= Antonio Castelli =

Italian financial figure

Antonio Castelli is an Italian financial figure who, according to legal and regulatory filings, as well as major media outlets, has been convicted of major financial crimes.

His name appears on the Falciani List, alleged committers of tax fraud.

== Criminal investigation for money laundering ==
In 2009, Castelli’s firm, Inprogramme, tried to transfer a bond worth a $1 billion, but was immediately subject to criminal investigation. The company had only been formed the day before and then with only a few dollars of capital, from two subscribers.

== Connection to $6 billion Qatar fraud judgment ==
Castelli defended the attempted bond transfer as arising from his partnership with a Sheikh of the Qatar Royal family, specifically Sheikh Fahd bin Ahmad bin Mohamed bin Thani Al-Thani. This Sheikh was in turn identified by his full name, in court filings (testimony of prosecutor Stefano Civati), and the major paper of Milan, Corriere della Sera. Furthermore, Sheikh Fahd bin Ahmad bin Mohamed bin Thani Al-Thani is cited in an Inprogramme prospectus as a Director of its Switzerland corporation.

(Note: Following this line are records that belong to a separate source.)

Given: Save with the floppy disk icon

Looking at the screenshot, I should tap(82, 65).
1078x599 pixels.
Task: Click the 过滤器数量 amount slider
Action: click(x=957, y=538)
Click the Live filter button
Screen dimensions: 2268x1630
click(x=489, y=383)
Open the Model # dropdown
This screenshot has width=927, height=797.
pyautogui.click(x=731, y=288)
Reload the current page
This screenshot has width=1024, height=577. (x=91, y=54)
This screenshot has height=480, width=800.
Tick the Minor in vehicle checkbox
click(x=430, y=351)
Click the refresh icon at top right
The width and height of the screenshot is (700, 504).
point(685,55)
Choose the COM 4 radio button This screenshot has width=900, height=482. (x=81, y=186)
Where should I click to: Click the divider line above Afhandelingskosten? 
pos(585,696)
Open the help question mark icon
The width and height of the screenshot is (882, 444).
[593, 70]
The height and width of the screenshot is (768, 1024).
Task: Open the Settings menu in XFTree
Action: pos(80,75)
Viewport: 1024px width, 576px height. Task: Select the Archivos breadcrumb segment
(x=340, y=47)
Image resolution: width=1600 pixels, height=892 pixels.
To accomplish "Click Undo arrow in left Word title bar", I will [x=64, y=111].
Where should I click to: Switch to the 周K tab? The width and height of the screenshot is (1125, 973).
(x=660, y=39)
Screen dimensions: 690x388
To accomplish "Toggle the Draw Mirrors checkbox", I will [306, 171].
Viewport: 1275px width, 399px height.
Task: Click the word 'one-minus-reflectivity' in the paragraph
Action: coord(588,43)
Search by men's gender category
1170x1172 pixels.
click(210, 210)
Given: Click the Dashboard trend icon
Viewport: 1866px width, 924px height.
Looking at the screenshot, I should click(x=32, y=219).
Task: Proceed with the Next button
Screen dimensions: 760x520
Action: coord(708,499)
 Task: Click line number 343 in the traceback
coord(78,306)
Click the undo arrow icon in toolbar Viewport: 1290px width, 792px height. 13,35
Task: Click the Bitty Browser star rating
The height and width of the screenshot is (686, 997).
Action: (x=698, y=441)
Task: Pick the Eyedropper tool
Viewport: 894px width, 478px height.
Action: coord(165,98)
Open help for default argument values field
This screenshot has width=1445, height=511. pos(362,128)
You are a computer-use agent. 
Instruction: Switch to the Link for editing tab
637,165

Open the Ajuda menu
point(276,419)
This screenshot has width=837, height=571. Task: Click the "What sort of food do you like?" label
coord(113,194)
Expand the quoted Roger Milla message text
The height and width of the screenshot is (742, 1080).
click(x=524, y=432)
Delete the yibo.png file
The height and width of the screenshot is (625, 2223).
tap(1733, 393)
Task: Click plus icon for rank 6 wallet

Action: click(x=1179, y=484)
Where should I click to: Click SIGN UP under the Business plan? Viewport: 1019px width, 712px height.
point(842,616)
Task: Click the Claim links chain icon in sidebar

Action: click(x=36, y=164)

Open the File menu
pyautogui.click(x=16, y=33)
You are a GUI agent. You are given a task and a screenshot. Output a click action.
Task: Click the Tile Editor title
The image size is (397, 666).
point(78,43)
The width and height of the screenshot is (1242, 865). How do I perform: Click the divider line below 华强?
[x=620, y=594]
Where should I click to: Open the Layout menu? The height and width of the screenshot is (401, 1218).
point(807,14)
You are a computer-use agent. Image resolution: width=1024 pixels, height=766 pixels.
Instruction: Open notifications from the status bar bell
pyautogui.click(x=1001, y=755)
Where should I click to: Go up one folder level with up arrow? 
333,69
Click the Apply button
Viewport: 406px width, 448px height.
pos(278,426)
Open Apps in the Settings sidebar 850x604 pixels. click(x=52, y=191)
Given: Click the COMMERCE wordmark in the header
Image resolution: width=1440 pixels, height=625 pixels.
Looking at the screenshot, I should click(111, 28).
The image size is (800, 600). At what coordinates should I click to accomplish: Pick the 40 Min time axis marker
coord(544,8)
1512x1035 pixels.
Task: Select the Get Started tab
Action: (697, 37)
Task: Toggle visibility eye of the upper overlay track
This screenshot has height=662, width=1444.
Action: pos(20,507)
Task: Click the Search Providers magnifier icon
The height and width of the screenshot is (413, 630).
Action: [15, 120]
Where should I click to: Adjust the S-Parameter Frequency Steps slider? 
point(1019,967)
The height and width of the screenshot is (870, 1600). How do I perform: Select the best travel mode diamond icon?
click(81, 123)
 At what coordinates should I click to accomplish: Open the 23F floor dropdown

That firm, in turn, owns the bank account where the Swifthold bond was sent as part of the agreement between Fast Trading Group and Swifthold, which is central in the $6 billion High Court Award against the Sheikh for his fraud against Swifthold, a family’s charitable trust based in Spain, in 2011. Furthermore, Abdulsalam Al-Hamri, the appointed CEO of Fast Trading Group, was a director of this Inprogramme entity.

In the Qatar enforcement effort on this judgment, Castelli is cited as a partner of the Sheikh.

== Market manipulation ==
In September 2010, Castelli, along with his collaborators, were fined €450,000 by CONSOB, the Italian financial regulator, for market manipulation between February 19, 2007 and May 30, 2007. The order specifically references that Castelli was operating through their company, InProgramme SAS.

== Ponzi scheme ==
In 2012, Castelli was charged with defrauding 600 northern Italian investors of some €20 million, earning him the label “The Madoff of Turin.” This was undertaken likewise through Inprogamme.

== Insurance fraud ==
From 2009 to 2011, Antonio Castelli, through United Consulting Finance Societa Finanziaria SPA, issued at least 5,875 fraudulent insurance policies. The aggregate value of the policies was approximately €465 million. Among the purchasers of the fraudulent policies were government entities, commercial entities, and private individuals. The scam involved underwriting insurance policies, collecting the premiums, and then failing to honor any policies when the policyholders attempted to collect their payouts.

Additionally, in 2012, it appears that United Consulting Finance was fined €386,640 for various failures to file proper documentation with the Italian regulators.

A 2014 article clearly links Castelli to Inprogramme and the frauds cited above.